As Jameson puts it in The Seeds of Time—in terms with some utility for exposing the ideology of Ferry's position—"It seems to be easier for us today to imagine the thoroughgoing deterioration of the earth and of nature than the breakdown of late capitalism" (xii).[ 11 ] What has happened, according to Jameson, is a sort of flip-flop of outside (nature) and inside (the economic, the social) under postmodernism, so that what was formerly "second nature" (the ideologically naturalized and reified economic and social relations of capitalism) has now become the first nature whose end it is impossible to imagine. Meanwhile, "ecology" has become what Jameson would call an "ideologeme" of postmodern culture, one which trades upon the concept of "nature"'s residual, modernist utopian charge, while reproducing the systemic logic of the postmodern itself.
Nature, Jameson writes, is surely "the strong final term and content of whatever essence or axiomatic . . . whatever limit or fate may be posited." In this sense, the end of nature "is surely the secret dream and longing" of postmodernism understood as the "cultural logic of late capitalism" (46). "Ecology," however, "is another matter entirely," Jameson writes; and what is at question is whether the "Nature" of postmodern ecology "is in any way to be thought of as somehow the same as that older 'nature' at whose domestication if not liquidation all Enlightenment and post-Enlightenment thought so diligently worked" (47).
As Jameson remarks, very much to the point here—and one can't help but recall the expressed or residual misanthropy of some Deep Ecologists in this connection—is how concepts of nature are always inseparable from those of human nature. "A discipline necessarily directed toward the self and its desires and impulses; the learning of new habits of smallness, frugality, modesty, and the like; a kind of respect for otherness that sets a barrier to gratification"—all of these, Jameson reminds us, are "the ethical ideas and figures in terms of which new attitudes toward the individual and the collective self are proposed by (postmodern) ecology" (47). In Jameson's view, then, postmodern ecology of the sort we find in Deep Ecology exemplifies "a self-policing attitude," a "new style of restraint and ironic modesty and skepticism about the collective ambitions" of an earlier, modern "Promethean Utopianism" which was of a piece with revolutionary politics, and whose last gasp was the counter-culture movement of the sixties (48). In this light, the thou-shalt-not biocentrism of Deep Ecology is revealed to be of a piece with a broader "contemporary authoritarianism" in postmodern society—specifically in most of the parliamentary democracies, in which a "general pessimism, political apathy, the failure of the welfare state or of the various social democracies—all can be enlisted as causes in a general consent to the necessity for law-and-order regimes everywhere" (48). For Jameson, "Such regimes, which it may not be inappropriate to characterize as neo-Confucian . . . finally prove to be based on a renewed conception of human nature as something sinful and aggressive that demands to be held in check for its own good" (49).

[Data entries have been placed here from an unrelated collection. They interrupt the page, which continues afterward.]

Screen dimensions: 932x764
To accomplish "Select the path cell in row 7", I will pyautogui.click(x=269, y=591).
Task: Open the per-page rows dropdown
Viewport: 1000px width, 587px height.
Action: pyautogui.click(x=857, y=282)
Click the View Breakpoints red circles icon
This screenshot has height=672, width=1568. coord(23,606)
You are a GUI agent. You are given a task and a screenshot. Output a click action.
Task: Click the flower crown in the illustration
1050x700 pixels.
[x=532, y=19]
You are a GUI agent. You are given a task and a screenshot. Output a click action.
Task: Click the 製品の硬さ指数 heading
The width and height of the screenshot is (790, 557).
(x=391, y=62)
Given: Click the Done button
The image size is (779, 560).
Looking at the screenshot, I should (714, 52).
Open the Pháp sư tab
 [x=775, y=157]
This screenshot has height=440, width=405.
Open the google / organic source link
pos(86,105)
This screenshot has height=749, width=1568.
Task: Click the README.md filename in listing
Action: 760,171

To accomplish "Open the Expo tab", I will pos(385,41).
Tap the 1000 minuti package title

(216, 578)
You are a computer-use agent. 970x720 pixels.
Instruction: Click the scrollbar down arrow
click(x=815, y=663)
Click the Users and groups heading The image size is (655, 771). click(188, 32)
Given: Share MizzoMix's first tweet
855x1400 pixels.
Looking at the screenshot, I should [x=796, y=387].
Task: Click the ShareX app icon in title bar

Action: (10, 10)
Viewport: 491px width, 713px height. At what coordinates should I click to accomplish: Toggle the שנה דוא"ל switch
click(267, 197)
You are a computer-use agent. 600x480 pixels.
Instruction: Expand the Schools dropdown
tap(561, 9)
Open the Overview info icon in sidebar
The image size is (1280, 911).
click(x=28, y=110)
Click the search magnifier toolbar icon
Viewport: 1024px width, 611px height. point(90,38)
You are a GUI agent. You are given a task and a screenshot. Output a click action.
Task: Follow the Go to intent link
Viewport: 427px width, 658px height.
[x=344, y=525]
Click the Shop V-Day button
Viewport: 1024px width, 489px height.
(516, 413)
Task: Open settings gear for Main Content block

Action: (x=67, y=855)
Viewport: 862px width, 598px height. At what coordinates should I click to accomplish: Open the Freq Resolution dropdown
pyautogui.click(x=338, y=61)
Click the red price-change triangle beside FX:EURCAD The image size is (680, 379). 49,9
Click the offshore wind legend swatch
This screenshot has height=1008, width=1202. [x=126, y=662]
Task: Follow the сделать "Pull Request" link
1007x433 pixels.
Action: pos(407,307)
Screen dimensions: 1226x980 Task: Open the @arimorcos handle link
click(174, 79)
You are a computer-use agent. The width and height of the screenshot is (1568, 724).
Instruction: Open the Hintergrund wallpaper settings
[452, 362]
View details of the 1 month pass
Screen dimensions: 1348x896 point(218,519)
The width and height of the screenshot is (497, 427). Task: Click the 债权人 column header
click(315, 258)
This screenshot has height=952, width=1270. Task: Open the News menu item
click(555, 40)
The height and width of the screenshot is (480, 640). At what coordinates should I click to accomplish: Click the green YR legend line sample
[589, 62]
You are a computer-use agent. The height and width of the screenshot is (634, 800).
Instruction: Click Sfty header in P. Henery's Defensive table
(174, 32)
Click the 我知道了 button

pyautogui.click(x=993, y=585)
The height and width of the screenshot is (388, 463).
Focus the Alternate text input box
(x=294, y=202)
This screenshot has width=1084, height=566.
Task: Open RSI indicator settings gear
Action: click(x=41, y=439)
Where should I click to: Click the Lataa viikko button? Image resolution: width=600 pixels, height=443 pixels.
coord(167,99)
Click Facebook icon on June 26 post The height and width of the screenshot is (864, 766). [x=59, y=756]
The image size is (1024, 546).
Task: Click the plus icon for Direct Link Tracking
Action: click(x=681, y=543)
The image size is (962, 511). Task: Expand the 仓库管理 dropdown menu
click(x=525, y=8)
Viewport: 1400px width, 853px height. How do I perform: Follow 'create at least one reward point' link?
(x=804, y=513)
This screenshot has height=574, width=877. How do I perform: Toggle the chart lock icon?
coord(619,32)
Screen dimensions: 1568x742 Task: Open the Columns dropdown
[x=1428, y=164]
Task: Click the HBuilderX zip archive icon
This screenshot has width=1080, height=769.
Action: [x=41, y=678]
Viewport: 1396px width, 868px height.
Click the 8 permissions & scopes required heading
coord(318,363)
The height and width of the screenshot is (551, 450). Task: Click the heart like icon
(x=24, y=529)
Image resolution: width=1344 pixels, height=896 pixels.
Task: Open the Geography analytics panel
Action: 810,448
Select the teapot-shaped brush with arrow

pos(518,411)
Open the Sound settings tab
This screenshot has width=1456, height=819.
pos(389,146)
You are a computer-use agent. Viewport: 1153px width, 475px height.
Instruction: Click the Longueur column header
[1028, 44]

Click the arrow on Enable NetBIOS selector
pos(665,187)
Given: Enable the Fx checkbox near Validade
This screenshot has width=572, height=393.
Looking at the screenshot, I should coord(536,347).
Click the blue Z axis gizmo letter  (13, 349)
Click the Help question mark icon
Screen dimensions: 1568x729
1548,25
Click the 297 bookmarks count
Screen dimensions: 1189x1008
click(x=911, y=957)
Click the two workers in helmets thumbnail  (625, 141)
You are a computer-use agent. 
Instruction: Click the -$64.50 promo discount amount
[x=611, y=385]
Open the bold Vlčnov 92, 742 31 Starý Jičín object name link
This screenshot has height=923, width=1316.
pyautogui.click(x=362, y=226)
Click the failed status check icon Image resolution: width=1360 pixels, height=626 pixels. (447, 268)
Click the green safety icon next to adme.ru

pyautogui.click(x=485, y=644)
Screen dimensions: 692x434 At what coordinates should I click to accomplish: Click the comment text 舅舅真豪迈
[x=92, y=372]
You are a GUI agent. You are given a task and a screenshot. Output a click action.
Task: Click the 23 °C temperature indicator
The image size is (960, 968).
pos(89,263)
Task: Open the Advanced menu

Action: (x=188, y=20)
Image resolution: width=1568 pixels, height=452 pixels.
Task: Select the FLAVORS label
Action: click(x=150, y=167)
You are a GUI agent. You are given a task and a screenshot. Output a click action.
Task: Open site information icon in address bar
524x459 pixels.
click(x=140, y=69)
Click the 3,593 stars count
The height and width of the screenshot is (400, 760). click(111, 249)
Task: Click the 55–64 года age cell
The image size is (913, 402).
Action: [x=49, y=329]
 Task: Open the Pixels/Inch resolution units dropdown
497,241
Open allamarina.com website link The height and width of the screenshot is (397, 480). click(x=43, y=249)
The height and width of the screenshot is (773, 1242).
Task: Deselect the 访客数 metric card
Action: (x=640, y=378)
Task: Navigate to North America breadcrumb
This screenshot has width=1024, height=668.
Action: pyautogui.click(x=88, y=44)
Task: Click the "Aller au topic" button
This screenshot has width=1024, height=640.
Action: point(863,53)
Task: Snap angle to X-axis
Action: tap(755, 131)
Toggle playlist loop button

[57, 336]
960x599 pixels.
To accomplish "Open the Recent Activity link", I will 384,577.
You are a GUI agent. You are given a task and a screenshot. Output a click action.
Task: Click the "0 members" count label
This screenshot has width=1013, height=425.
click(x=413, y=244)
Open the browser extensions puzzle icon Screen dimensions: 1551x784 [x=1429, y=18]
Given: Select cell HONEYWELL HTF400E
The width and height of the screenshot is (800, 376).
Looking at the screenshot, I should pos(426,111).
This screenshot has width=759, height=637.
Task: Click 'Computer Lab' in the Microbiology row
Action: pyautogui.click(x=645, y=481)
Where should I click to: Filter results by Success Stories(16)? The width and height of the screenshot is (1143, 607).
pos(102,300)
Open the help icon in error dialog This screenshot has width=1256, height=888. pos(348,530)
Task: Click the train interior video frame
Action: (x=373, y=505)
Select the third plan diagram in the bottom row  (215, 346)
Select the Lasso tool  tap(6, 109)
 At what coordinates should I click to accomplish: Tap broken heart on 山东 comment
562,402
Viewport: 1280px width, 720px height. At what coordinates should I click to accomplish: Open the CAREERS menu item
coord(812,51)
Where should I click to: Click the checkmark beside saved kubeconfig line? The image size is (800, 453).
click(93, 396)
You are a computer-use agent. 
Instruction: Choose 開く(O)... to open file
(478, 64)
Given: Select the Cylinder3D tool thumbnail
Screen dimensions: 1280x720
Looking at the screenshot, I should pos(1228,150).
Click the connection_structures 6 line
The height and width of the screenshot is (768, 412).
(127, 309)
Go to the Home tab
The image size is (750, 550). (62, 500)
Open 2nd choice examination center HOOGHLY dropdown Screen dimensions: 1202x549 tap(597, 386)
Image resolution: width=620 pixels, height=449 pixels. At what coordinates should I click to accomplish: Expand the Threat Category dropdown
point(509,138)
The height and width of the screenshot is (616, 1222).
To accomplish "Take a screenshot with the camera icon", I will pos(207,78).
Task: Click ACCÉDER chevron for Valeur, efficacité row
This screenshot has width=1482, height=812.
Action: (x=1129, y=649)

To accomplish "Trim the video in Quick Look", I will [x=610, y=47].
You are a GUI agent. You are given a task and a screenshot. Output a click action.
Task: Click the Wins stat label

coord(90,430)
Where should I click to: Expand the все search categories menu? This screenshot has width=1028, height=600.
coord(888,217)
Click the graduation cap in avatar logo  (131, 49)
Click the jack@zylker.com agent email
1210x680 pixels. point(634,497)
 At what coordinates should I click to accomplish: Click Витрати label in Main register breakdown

I have dwelt at some length upon Jameson's analysis to underscore the point that there is a useful way and a not so useful way to make the point Ferry wants to make about the overly zealous holism and "anti-modernism" of contemporary environmentalism as exemplified by Deep Ecology. Like Ferry, Jameson is essentially a modernist, if a much more ambivalent and complicated one, and would defend the modernist Prometheanism necessary for political change in terms more welcome to Ferry than to those of Deep Ecologists. But Jameson's materialism and historicism provide precisely what is scrupulously avoided in Ferry's defense of liberal humanism: a conjugation of the relations between concepts such as democracy in civil society and the economic structures that materialize or prevent them. In that light, Jameson's analysis helps us ideologically locate not only the "new frugality" of contemporary environmentalism, but also the positive content, the material ground and effect, of what Ferry presents as the wholly negative, open-ended character of liberal humanism.